Real's Rhapsody enters App Store submission hell, could bode well for Spotify?

Adopting a similar PR strategy to Spotify, U.S.-only music subscription service Rhapsody ($14.99-a-month) has published details of its iPhone app, mid submission process to Apple’s App Store. While submitting an app alone far from guarantees that it will ever see the light of day through Cupertino’s official channel, by showing off the app now, including a video demo (below), it does ensure that any dirty linen on Apple’s part is aired in public. It also helps to build consumer demand from existing Rhapsody subscribers who also own an iPhone in preparation for a backlash should the app be rejected.

And rejection is certainly a possibility.

While other music streaming services have been green lighted by Apple, like European-based Spotify, it’s the on-demand nature of the service that potentially competes too heavily with the iPhone maker’s own iTunes. Unlike traditional Internet radio-type offerings, subscribers can pick a specific song or album from a catalog of eight million tracks for near-instant playback.

In other words, it’s like having the largest iTunes library in the world or kinda.
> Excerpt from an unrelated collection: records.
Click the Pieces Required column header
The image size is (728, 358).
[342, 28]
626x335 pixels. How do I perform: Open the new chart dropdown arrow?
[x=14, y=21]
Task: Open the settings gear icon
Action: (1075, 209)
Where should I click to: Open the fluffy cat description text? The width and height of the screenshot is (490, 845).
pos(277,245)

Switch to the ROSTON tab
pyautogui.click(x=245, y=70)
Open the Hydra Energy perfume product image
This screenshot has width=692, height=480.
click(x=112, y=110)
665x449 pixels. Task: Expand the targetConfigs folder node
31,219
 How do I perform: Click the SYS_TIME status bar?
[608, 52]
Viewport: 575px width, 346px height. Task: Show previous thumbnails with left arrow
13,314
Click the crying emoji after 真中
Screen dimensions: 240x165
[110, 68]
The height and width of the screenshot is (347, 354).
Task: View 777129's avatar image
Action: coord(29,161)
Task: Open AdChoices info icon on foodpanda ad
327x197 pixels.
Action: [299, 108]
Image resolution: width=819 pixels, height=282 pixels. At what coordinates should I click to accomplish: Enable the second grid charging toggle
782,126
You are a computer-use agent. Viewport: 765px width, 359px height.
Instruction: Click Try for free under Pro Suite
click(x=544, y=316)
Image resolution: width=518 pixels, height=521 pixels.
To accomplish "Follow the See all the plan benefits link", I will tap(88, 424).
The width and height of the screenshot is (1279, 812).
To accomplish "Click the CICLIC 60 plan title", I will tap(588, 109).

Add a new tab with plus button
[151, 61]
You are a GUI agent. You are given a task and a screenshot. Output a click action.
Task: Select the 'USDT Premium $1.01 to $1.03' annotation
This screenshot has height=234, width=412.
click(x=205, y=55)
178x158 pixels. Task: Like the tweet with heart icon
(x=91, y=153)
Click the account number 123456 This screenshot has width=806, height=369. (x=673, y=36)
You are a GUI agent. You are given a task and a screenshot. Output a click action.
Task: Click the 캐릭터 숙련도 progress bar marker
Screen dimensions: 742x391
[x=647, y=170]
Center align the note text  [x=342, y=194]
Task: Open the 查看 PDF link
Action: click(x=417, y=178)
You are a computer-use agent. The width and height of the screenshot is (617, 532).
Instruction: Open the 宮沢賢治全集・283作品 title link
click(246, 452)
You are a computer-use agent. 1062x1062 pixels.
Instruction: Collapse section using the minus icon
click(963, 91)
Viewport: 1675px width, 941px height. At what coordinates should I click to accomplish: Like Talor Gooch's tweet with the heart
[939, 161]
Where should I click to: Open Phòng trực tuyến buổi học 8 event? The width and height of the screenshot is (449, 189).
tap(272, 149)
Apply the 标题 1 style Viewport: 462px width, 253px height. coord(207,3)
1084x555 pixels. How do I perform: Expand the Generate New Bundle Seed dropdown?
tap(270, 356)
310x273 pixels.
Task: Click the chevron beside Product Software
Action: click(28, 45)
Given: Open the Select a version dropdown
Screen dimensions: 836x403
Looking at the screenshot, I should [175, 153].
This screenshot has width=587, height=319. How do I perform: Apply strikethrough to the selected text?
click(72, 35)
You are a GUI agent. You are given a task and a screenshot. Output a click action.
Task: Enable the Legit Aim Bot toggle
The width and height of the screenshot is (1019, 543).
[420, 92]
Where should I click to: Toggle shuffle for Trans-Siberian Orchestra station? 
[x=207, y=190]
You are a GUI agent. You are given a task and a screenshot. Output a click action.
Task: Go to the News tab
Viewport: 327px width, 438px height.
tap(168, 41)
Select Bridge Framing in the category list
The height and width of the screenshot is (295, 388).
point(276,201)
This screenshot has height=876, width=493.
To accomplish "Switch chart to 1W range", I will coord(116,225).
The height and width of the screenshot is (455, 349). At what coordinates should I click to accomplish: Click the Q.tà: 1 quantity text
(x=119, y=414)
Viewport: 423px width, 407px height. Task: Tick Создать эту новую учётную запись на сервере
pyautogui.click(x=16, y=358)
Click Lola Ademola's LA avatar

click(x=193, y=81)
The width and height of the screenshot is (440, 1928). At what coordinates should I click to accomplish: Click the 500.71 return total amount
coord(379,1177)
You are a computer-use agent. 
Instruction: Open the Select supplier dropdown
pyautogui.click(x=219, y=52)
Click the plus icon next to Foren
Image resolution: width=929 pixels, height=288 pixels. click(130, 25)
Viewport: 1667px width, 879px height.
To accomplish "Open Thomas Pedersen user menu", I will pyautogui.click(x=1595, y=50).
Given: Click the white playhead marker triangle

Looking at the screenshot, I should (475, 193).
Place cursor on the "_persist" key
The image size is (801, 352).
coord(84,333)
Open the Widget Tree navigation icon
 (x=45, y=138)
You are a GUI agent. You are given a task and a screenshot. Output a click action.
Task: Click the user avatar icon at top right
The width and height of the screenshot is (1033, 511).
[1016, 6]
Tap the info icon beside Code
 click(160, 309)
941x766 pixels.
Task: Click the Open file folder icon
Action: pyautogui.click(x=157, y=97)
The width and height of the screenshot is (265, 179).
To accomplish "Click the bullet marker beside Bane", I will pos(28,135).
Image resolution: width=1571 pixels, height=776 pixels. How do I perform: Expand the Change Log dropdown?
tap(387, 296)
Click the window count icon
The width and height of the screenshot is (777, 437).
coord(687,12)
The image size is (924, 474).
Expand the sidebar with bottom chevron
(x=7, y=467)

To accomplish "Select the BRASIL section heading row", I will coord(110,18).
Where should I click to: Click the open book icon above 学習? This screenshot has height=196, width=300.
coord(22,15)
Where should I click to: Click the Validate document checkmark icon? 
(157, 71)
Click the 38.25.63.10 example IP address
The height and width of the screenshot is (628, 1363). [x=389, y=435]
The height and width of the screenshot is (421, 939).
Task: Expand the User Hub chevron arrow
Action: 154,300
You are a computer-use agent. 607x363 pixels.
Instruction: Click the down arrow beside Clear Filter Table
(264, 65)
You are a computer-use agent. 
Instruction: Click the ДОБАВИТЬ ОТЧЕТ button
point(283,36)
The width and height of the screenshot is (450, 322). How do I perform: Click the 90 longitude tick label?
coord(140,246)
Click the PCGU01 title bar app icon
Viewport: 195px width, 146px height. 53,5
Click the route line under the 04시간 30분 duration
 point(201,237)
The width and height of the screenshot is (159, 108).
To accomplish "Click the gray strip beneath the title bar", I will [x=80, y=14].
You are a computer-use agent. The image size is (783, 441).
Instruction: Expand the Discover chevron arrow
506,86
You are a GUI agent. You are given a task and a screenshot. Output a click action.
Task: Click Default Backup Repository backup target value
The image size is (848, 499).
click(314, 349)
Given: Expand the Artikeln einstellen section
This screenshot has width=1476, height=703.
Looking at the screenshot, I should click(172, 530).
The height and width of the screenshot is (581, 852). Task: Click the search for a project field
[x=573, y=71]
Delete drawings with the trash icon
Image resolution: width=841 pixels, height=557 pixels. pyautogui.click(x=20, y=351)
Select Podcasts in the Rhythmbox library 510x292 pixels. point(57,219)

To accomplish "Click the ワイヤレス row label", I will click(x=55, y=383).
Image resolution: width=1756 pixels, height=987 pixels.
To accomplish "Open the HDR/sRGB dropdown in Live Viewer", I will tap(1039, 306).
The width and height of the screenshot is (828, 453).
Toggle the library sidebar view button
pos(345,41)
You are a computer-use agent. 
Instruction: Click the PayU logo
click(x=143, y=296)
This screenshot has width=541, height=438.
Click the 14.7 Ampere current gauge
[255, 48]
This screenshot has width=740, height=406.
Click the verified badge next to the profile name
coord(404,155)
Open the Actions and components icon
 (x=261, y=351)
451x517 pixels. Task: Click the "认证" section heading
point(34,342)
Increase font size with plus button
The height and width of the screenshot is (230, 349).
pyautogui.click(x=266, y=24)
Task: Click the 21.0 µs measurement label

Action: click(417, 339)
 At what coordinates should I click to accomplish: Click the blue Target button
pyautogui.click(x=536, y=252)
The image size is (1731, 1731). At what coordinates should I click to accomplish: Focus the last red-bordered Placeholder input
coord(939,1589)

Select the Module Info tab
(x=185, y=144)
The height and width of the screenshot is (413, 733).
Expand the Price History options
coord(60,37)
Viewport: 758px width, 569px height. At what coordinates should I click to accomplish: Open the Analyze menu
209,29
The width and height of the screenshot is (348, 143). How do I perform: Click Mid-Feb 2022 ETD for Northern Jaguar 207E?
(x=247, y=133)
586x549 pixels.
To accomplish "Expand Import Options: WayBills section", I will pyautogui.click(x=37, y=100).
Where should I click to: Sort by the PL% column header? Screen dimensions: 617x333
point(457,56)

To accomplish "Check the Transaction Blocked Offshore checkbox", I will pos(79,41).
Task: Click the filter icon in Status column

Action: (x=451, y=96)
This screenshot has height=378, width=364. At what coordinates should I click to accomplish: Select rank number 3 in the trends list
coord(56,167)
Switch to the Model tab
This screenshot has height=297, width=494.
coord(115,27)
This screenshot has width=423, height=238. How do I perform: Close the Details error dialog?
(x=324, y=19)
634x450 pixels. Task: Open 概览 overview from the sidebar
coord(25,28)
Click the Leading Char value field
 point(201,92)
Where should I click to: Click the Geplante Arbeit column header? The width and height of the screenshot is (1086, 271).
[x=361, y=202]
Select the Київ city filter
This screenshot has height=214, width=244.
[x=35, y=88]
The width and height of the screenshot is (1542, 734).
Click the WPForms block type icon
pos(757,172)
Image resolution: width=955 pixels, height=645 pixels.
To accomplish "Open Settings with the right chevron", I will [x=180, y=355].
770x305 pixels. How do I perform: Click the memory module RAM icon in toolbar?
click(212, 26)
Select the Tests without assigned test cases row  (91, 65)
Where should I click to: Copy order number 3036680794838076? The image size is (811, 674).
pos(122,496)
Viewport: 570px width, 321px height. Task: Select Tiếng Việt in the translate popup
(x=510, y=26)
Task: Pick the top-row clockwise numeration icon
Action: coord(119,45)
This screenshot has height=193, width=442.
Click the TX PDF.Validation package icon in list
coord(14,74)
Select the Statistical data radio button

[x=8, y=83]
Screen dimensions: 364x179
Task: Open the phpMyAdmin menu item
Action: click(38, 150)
That is, it would be, if Rhapsody’s iPhone app enabled you to cache playlists for offline playback when you’re outside 3G or WiFi coverage, a feature that Spotify offers, even if like Rhapsody, the app has also yet to be approved by Apple. Rhapsody says it plans to offer caching in a version 2.0 of its iPhone app, presumably taking a one step at a time with regards to App Store submission hell.

Should Rhapsody’s iPhone app be rejected, it could actually help Spotify’s case, especially in the context of the current FCC investigation into the whole App Store submission process. Spotify is a relatively new startup, albeit one backed by the major record labels, and is currently a Europe-only offering, while Real’s Rhapsody has been around for a lot longer and is an American company. Real also hasn’t been shy of upsetting Apple’s legal team in the past either.

Rhapsody on iPhone from Jamie on Vimeo.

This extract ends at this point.